28 July 2010

Summer Reading

Ah, the lazy days of summer... No summer would be complete without a book--or many.

Here's what I've been indulging myself with this summer:

Jane Austen, a Life by David Nokes: This was a fascinating book, for it took advantage of some letters and papers more recently discovered. Though I knew how it ended, I still cried.

Jane Austen's Letters collected and edited by R W Chapman (second edition): These letters are amazing. They're biting, funny, sad, intelligent. It makes me long to read all the other letters that had been destroyed all the more.
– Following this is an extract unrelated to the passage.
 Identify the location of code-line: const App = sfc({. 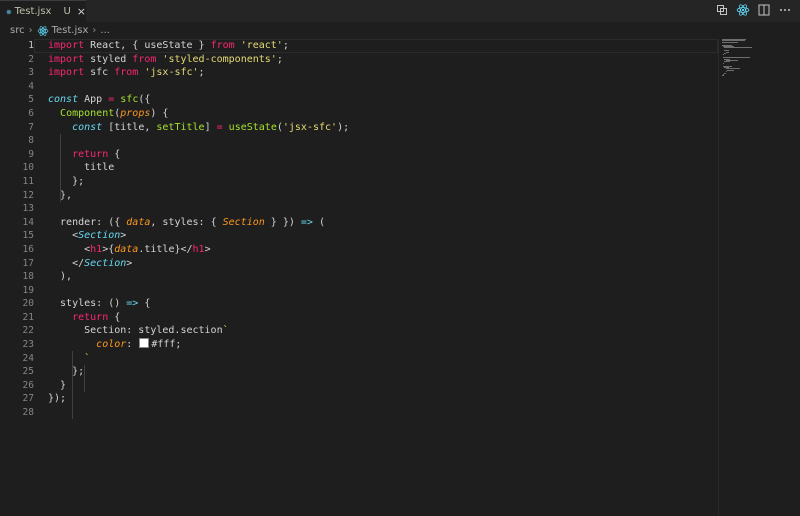
(383, 100).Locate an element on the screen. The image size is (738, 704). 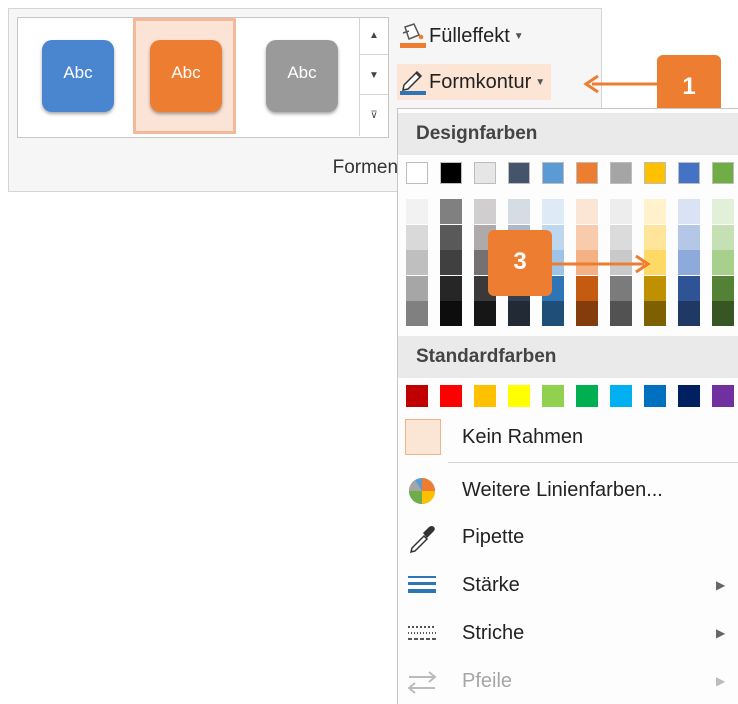
eyedropper-label: Pipette is located at coordinates (494, 537).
Behind Closed Doors, At Home in Georgian England by Amanda Vickery: Vickery has done it again. Because I had enjoyed reading her earlier book, The Gentleman's Daughter, Woman's Lives in Georgian England, I was excited to read Behind Closed Doors when it was published. It's well worth every penny. This book gives a complete and often stark look at men and women's lives in Georgian England. For anyone who enjoys the period or likes to write about the period, it's a must-have.
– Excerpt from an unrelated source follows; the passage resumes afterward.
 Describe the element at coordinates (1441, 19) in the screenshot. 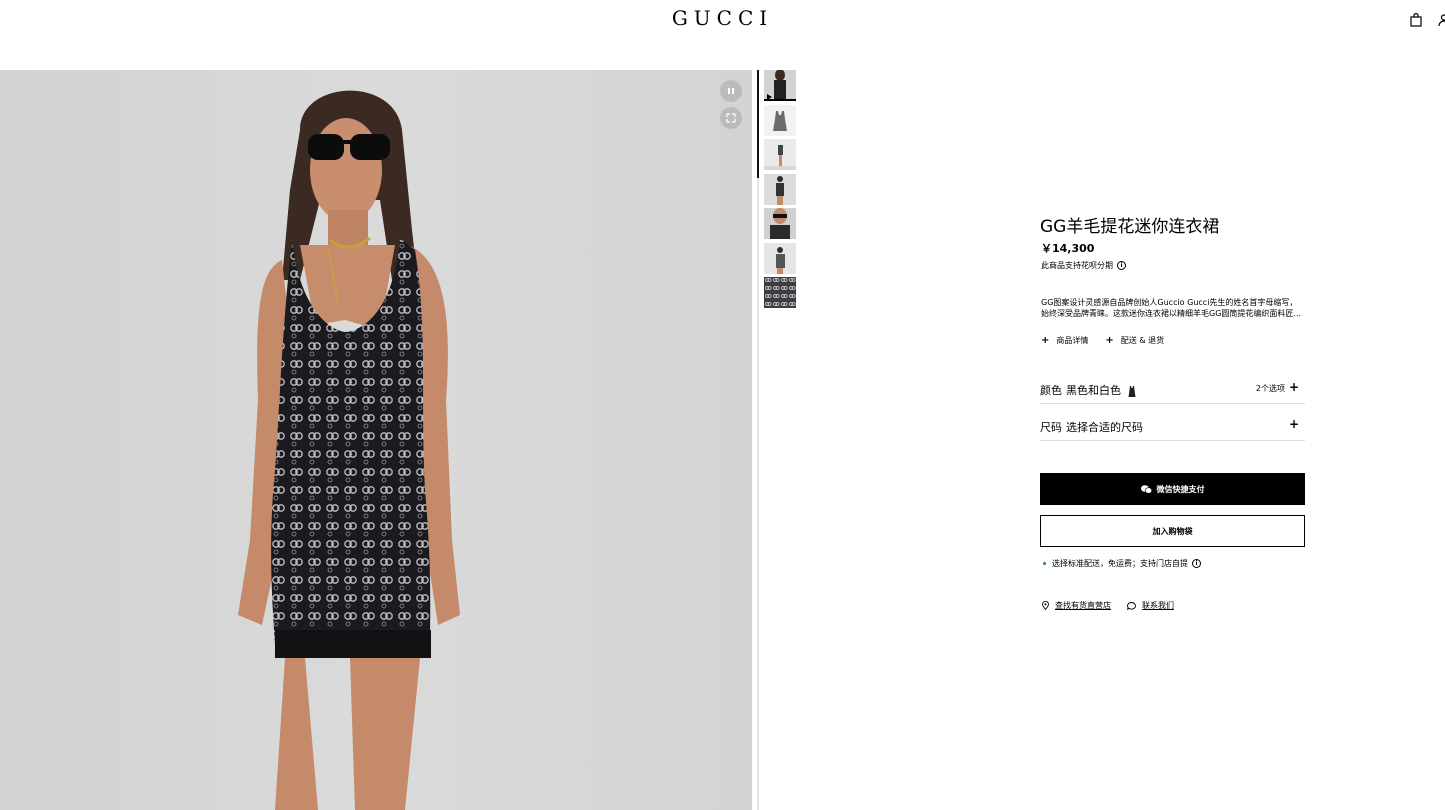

Georgette Heyer's Regency World by Jennifer Kloester: This is an engaging book and very well-written. However, it's a bit light in details, such as management of an estate or servants. For more detailed information on some subjects, it's better to find those books that specialize in them, such as The Complete Servant by Samuel and Sarah Adams, Vickery's books, or period works.

Jane Austen in Context edited by Janet Todd: This book is fascinating. One of my favorite sections dealt with the use of language by Jane Austen's characters; how the language was as much a description of the character as a physical description. An example was how Marianne's language was very much like that of the Romantic authors Jane Austen and Cassandra Austen liked to satirize in their letters, and how Elinor's language was closer to that found in Samuel Johnson's dictionary. Another interesting section dealt with Jane Austen in translation and how, in some countries, her works were so outside the norm for that country's accepted literature, that her works were edited to fit taste of that country--to the point of even leaving off the ending of one of Jane Austen's books entirely.

Thank goodness summer's not over. There's so many more books to read!